───── Task data ─────

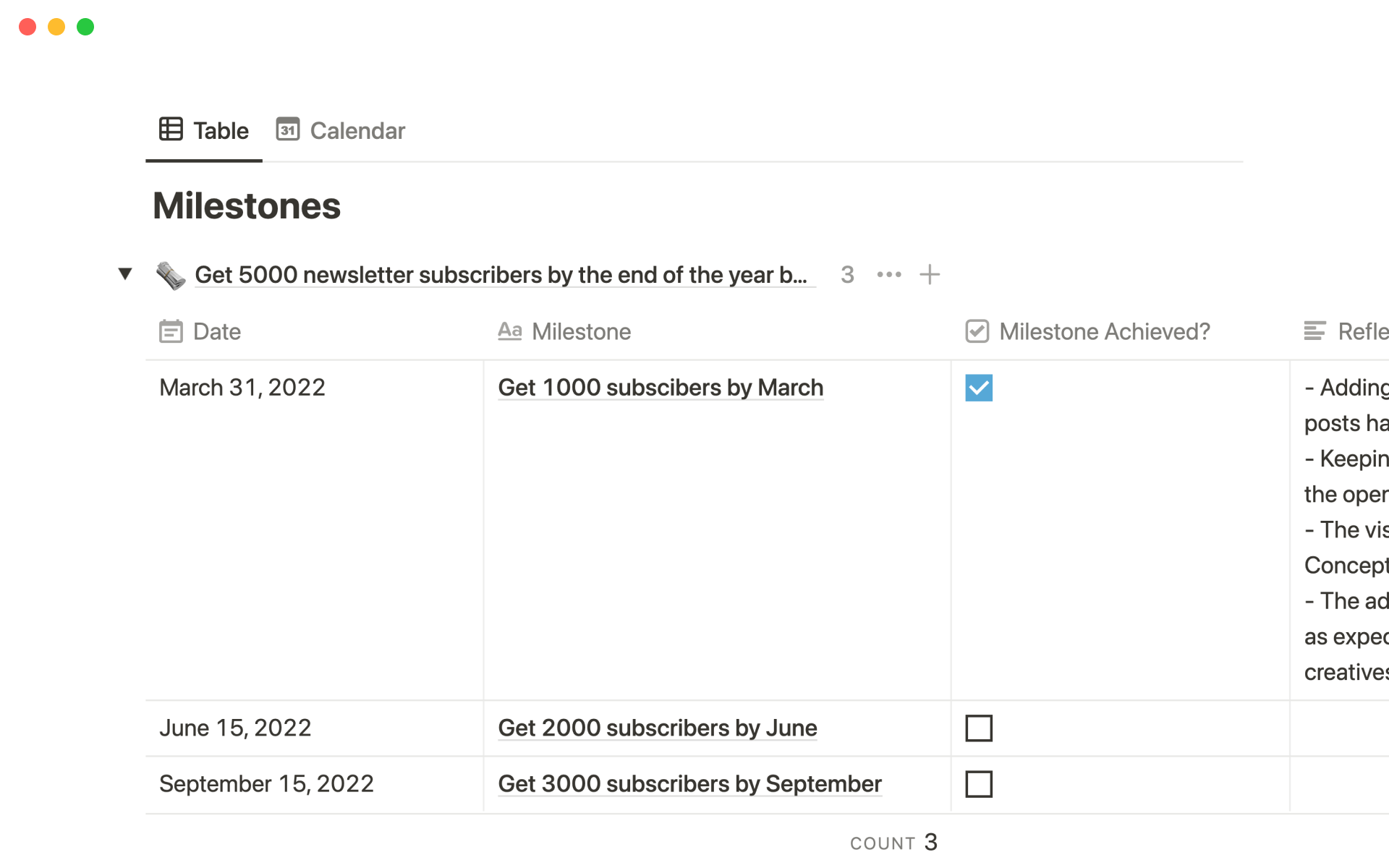Open the COUNT calculation dropdown
Viewport: 1389px width, 868px height.
(x=893, y=843)
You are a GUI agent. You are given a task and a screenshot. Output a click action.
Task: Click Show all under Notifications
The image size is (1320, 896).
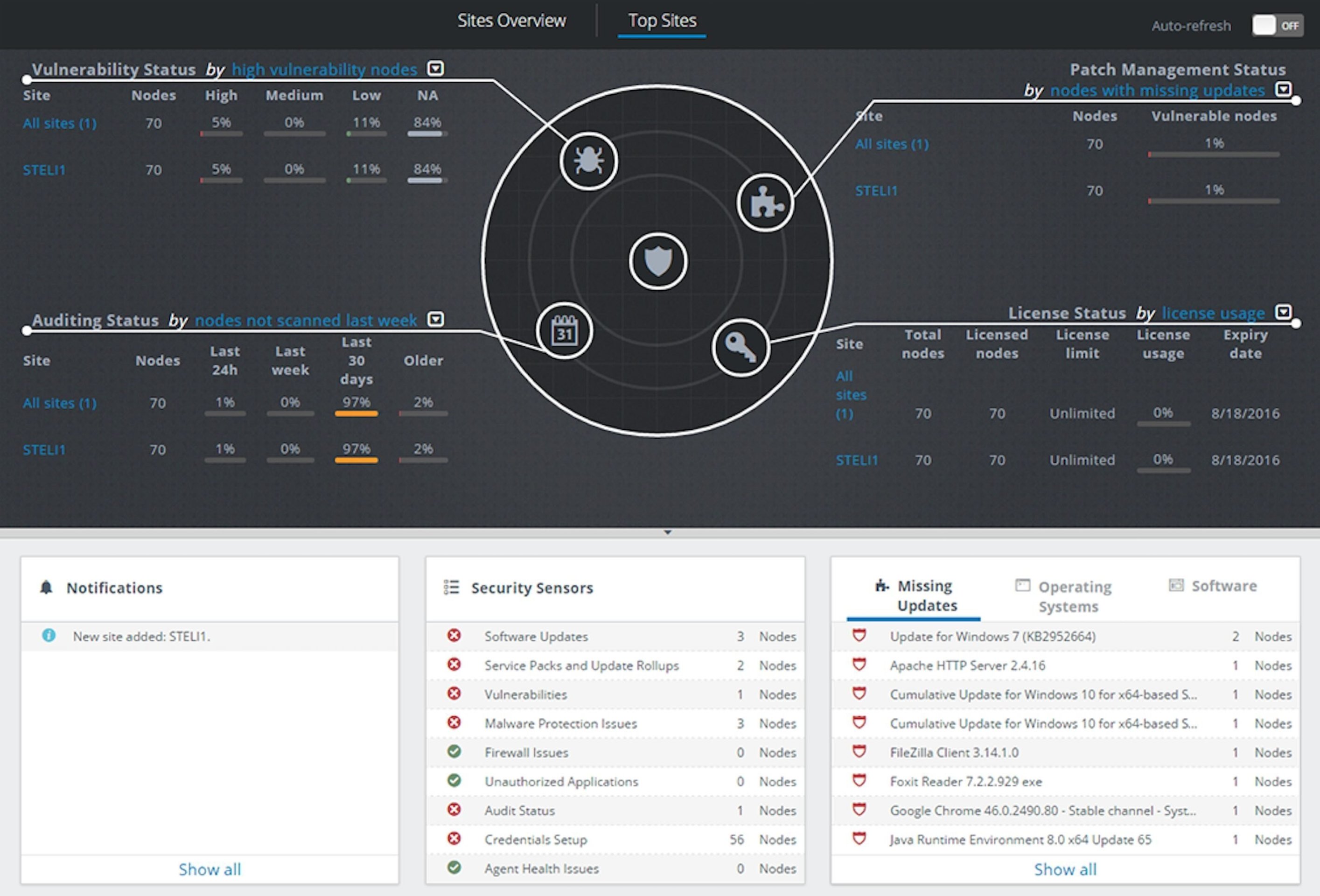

─────

Keep pictures out and return the lines from the one containing "Task: Click Show all under Notifications" through the end of the listing, both included, character for character.

Your solution:
Task: Click Show all under Notifications
The image size is (1320, 896).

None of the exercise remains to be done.